La profession judiciaire, une mission noble
A la fin de l’entretien, Benmokhtar Ahmed Abdellatif, Inspecteur Général du ministère de la justice, estime que : « la profession judiciaire est une mission noble car le magistrat peut prendre des décisions sur les biens des gens, sur leurs libertés et même sur leurs vies. Le magistrat doit donc officier avec honnêteté, justice et sincérité et l’Inspection Générale est un outil entre les mains de M. le ministre de la justice, garde des sceaux pour garantir cela. Le magistrat possède de larges prérogatives et un pouvoir discrétionnaire très large par rapport à tout ce qui concerne les citoyens et il faudrait donc qu’il y ait des mécanismes très stricts qui contrôlent ce pouvoir et la garantie de ce contrôle est ‘’l’Inspection Générale du ministère de la justice’’. C’est elle qui constate les manquements et les défaillances des magistrats, elle est donc le garant des droits et libertés des citoyens ».

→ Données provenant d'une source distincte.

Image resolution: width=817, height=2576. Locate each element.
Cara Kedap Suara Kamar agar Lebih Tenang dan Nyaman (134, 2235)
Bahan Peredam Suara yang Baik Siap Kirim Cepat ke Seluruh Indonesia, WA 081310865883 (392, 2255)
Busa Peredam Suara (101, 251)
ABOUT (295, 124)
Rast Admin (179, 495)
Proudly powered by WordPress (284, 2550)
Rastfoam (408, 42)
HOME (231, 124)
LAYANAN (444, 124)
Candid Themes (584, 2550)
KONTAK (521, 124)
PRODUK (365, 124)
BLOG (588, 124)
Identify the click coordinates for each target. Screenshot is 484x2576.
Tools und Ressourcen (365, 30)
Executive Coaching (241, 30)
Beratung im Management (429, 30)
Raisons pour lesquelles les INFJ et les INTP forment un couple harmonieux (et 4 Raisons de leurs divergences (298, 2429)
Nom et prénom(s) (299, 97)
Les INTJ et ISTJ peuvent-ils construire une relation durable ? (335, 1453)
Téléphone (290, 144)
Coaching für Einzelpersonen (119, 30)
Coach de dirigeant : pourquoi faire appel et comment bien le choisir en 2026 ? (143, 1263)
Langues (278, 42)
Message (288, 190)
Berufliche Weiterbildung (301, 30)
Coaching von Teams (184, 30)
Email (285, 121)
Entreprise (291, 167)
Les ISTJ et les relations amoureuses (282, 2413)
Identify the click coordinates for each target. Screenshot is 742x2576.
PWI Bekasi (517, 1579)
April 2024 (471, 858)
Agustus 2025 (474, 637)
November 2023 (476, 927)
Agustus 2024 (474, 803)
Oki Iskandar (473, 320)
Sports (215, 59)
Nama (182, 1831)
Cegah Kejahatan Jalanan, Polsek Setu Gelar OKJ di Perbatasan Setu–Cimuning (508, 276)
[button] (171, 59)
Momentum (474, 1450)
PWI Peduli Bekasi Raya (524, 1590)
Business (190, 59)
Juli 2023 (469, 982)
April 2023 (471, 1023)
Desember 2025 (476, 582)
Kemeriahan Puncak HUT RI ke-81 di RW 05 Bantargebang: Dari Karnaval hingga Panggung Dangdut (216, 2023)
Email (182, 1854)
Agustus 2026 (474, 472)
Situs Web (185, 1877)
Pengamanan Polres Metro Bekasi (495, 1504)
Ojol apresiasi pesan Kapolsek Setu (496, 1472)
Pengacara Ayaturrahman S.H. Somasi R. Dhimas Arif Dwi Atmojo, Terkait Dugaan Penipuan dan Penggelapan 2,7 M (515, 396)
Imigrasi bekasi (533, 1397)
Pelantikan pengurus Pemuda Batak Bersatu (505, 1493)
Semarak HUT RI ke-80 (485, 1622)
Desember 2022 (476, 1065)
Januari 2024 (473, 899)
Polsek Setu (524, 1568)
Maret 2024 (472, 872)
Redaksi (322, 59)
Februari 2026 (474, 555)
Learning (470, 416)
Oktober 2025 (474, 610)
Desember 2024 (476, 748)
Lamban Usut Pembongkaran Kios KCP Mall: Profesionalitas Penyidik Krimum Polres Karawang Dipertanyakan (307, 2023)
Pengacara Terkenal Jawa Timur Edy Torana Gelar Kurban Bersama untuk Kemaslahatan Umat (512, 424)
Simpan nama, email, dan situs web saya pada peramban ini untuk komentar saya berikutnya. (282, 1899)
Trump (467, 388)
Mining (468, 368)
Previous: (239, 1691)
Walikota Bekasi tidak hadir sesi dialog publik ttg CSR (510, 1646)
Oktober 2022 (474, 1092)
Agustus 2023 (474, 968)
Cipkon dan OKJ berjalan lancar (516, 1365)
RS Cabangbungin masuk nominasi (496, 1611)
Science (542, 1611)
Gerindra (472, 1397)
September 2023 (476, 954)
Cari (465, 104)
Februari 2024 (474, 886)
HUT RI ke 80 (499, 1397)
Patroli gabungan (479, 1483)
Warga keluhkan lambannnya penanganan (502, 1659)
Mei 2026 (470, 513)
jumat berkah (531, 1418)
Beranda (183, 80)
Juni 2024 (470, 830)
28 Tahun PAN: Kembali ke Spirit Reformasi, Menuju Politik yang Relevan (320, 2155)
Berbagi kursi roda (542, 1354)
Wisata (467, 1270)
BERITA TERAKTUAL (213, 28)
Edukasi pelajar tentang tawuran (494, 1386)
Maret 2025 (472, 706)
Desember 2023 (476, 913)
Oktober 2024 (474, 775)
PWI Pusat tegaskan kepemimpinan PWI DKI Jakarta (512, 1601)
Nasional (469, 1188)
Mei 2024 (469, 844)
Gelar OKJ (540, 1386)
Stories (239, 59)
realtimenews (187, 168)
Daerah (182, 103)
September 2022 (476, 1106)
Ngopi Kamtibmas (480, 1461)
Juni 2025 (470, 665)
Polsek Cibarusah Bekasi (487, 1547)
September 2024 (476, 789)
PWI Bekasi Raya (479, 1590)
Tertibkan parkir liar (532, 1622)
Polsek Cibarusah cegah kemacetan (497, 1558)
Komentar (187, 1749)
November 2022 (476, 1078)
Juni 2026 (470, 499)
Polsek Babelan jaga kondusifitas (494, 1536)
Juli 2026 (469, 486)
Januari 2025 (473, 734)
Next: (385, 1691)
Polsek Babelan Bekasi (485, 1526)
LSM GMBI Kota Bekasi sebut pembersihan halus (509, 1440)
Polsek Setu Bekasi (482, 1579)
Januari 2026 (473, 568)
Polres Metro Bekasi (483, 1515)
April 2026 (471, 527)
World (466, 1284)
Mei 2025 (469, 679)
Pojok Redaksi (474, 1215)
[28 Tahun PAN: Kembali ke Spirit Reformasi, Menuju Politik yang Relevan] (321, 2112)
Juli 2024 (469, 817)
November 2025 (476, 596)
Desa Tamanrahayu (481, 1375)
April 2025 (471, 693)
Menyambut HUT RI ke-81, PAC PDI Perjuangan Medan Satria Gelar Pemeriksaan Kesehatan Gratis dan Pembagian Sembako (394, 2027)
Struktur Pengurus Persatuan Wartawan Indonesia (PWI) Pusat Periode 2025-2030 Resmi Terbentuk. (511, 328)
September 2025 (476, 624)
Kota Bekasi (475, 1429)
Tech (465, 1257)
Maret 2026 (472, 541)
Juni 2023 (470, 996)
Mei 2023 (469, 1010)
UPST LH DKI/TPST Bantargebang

L’Inspecteur Général du ministère de la justice
Dès l’entrée dans le bureau de Benmokhtar Ahmed Abdellatif, Inspecteur Général du ministère de la Justice, l’on oublie cette appréhension naturelle de crainte quant on se trouve devant un homme chargé du contrôle et de l’inspection de magistrats de différents grades qui ont, comme il l’a d’ailleurs souligné lui-même ‘’un pouvoir très grand sur les gens, sur leurs vies, leurs libertés et leurs biens’’. Nous nous sommes retrouvés devant un homme jovial, volontaire, qui parle avec une sincérité presque déconcertante. Au cours de l’entretien, M. Abdellatif a laissé entrevoir un amour sans fin pour sa fonction et pour l’ensemble de l’appareil judiciaire qu’il défend de tout son cœur.
M. Benmokhtar Ahmed Abdellatif est Inspecteur Général du ministère de la justice depuis le mois de mars 2022. Il est diplômé de l’Ecole Nationale d’Administration, filière judiciaire de l’année 1988.
Il a occupé plusieurs fonctions judiciaires dont celle de juge d’instruction, procureur de la république durant plusieurs années, procureur général puis, actuellement, Inspecteur Général.